TRAF3 O Plasmídeo de Ativação CRISPR (m) oferece uma abordagem direcionada e não destrutiva para regular positivamente a expressão endógena de Traf3 sem alterar a sequência de ADN subjacente.
TRAF3 O Plasmídeo de Ativação CRISPR (m) é um sistema mediador de ativação sinérgica (SAM) de três plasmídeos, concebido para a regulação positiva transcricional altamente eficiente e específica do locus Traf3 em linhas celulares humanas. O sistema é construído em torno de uma Cas9 cataliticamente inativa (dCas9) portadora de duas mutações inativadoras (D10A e N863A) que eliminam a atividade nuclease, preservando simultaneamente a ligação ao ADN. Esta dCas9 é fundida com VP64, um potente ativador transcricional, e é coexpressa com um gene de resistência à blasticidina para seleção. O segundo plasmídeo codifica a proteína de fusão MS2-p65-HSF1, um complexo ativador secundário que atua em conjunto com o dCas9-VP64, juntamente com um gene de resistência à higromicina. O terceiro plasmídeo codifica um sgRNA de 20 nt específico para o alvo, fundido a dois aptâmeros de RNA MS2 que recrutam o complexo MS2-p65-HSF1 para o local de ativação, acompanhado por um gene de resistência à puromicina. Os três plasmídeos são administrados numa proporção de massa de 1:1:1 para uma expressão equilibrada de todos os componentes do sistema.

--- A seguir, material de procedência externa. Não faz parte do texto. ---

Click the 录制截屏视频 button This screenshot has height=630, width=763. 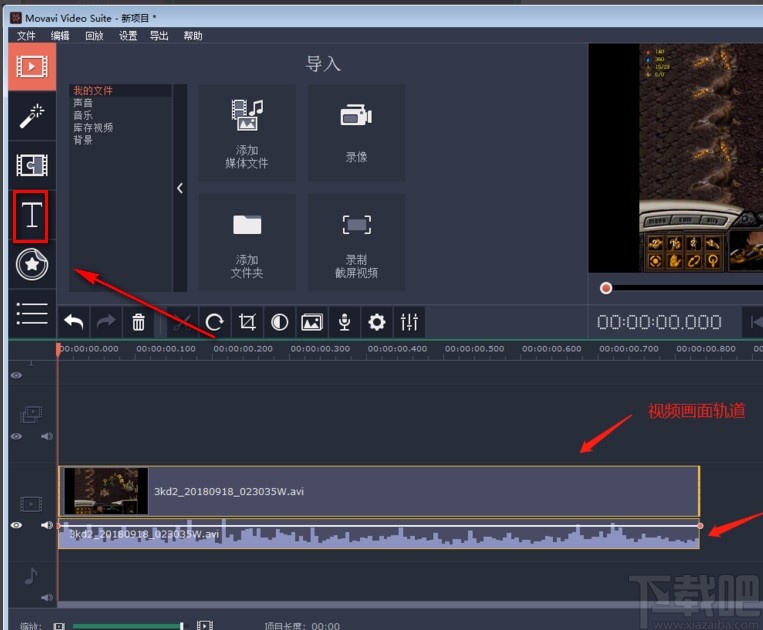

Uma vez montado no locus alvo, o complexo SAM liga-se a cerca de 200 pb a montante do local de início da transcrição Traf3, onde VP64, p65 e HSF1 atuam em conjunto para recrutar a maquinaria transcricional e impulsionar a regulação positiva da expressão endógena de TRAF3. Ao contrário da Cas9 com atividade nuclease, o dCas9 não introduz quebras de cadeia dupla nem modifica a sequência genómica, preservando o locus Traf3 nativo e permitindo o estudo de respostas transcricionais dependentes de TRAF3 no locus endógeno, tornando-o uma ferramenta valiosa para estudos funcionais, identificação de genes-alvo e modelagem da restauração da via TRAF3 em células tumorais com expressão de Traf3 silenciada ou reduzida.
Apenas para uso em investigação. Não se destina a uso diagnóstico ou terapêutico.